Detach Table necessary for allowing the garbage collector to clean up?

Hi guys,

I’m currently facing a hard issue that will soon, if I can’t do something about it, stop my vaadin project.

I’m having hard memory issues after deploying my vaadin application on either a glassfish or a tomcat server (memory problem occures on both of them).

I’m analyzing documents and am building up XML representations of them (using JAXB), going through this xml documents I’m generating the table output which shows e.g. one sentence on each row.

After every upload of a text or pdf file, which shows the table after a successfull upload, I can see how the memory of my server is increasing.

My assumption is that the memory keeps the uploaded documents and doesn’t let the garbage collector clean them up.
MIGHT
it be possible that this happens because I doesn’t specifically
detach
the table when clicking on the back button (which simply changes the view)?

This would somehow make sense to me since the table needs access on the xml-document during a scroll proccess for printing out more sentences. When now the table never knows that it is not needed anymore, the garbage collector could never know that he can clean this memory up.
Am I right?

Also: The Vaadin API speaks in the documentation of the “unregisterComponent”-Method of

My guess would be that I now need to add table.detach() everywhere a listener is going to change the view of my application.

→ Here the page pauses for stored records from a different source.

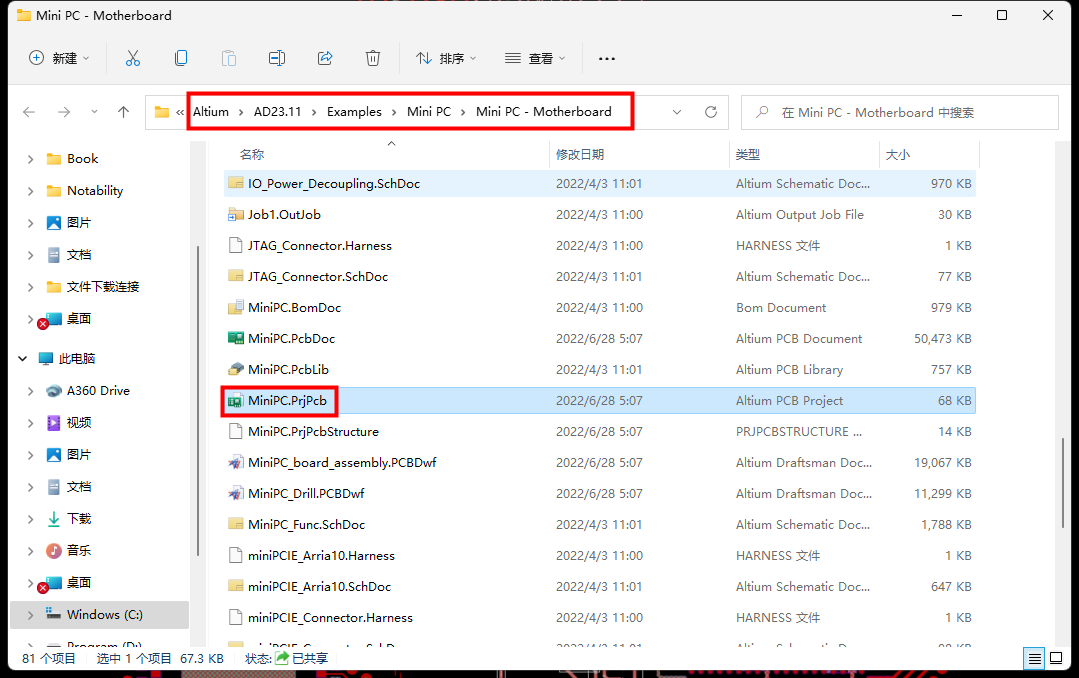Refresh the current folder view
The width and height of the screenshot is (1079, 678).
pyautogui.click(x=711, y=112)
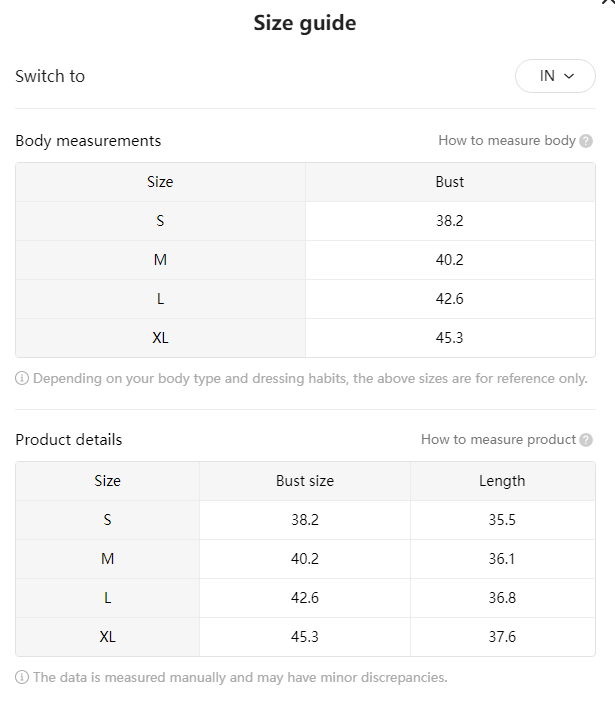Click the Length column header in Product details
615x714 pixels.
[502, 481]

Can you please tell me your oppinion and let me know what you think about this?
I’m in trouble currently and really need help, because I otherwise probably need to stop my project, which would be really sad.

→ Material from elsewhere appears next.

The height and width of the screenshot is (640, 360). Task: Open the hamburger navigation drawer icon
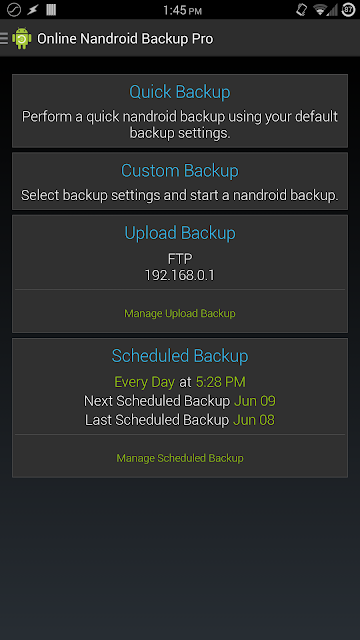4,39
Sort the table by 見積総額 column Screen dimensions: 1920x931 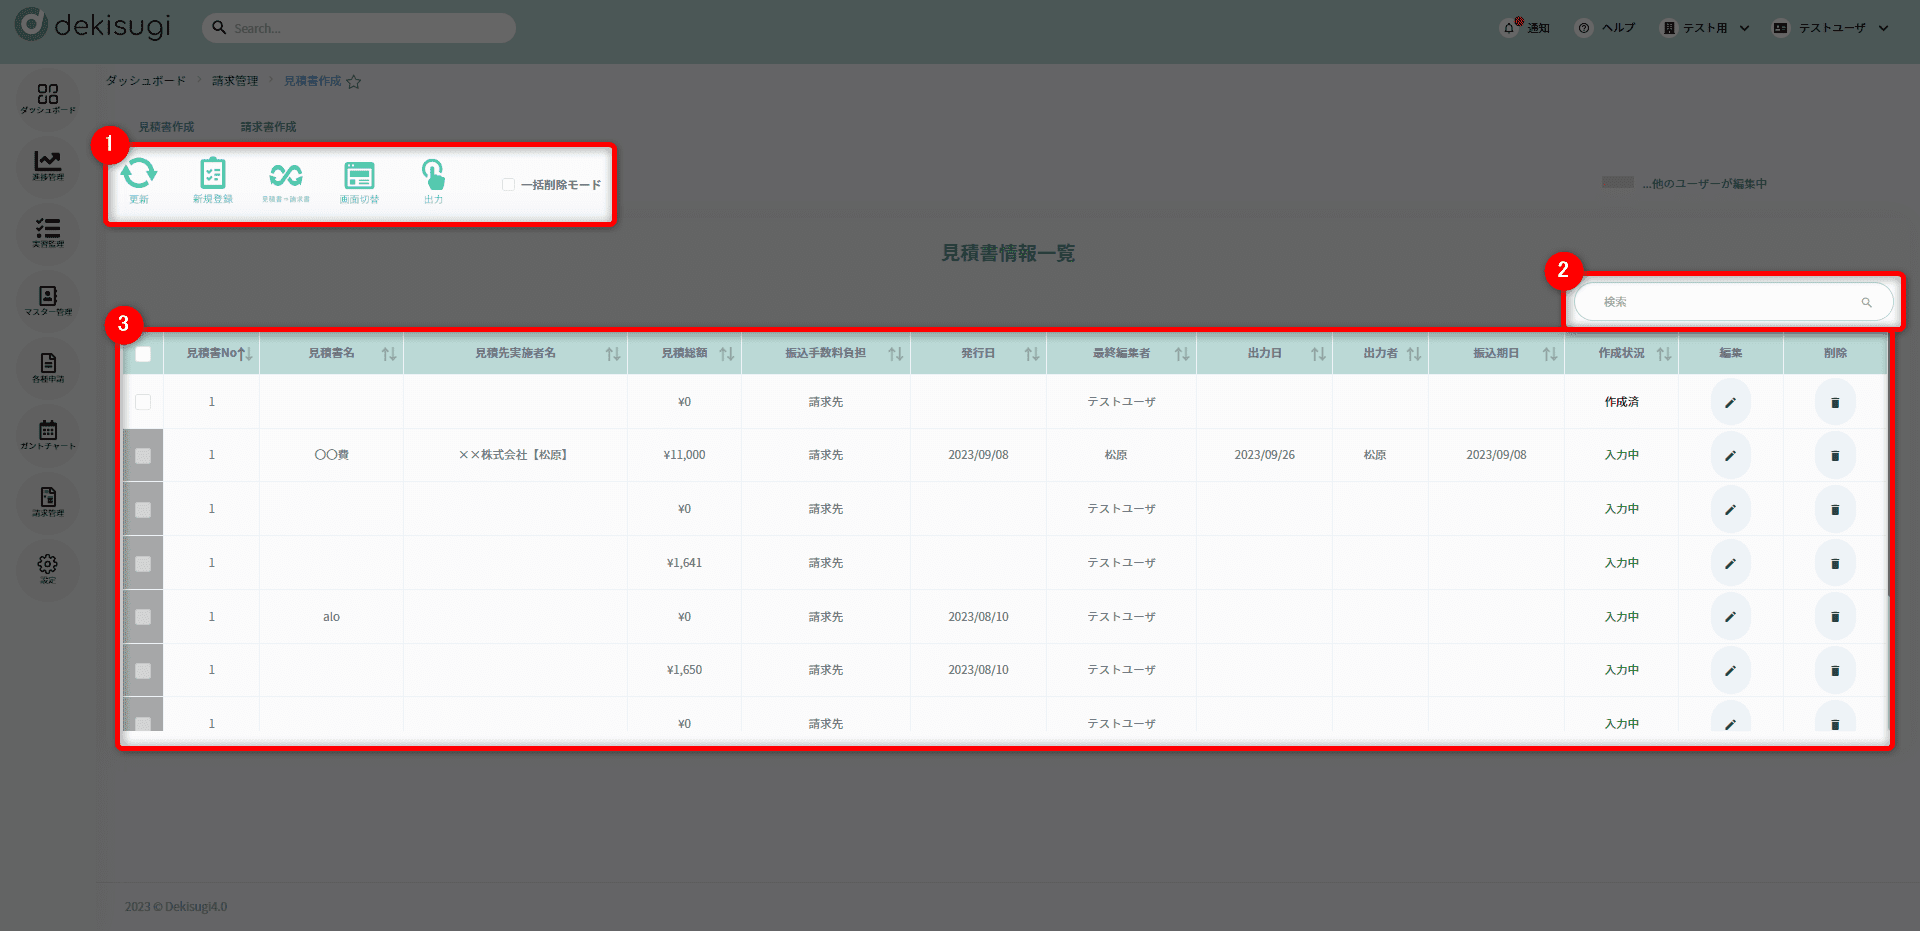(726, 354)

Thanks a lot for every post!

The memory leak can be also in somewhere else. How are you changing the views (the back button click)? Are you holding references to the documents somewhere else? How are you populating the Table, what container are you using? A bit more details and/or code is needed.

Just wanted to point out that increasing memory doesn’t necessarily mean there’s a leak. It may be that the server just waits to do a garbage collection until it’s needed. I was doing some memory leak testing with GlassFish and class loaders a couple months ago and I’d see the memory usage keep creeping up and up. After 15 minutes or so (I can’t remember the details now) I’d see it drop back to the baseline. Then it would repeat.

So while you may actually have a memory leak, you should do a longevity test to make sure there’s really a problem.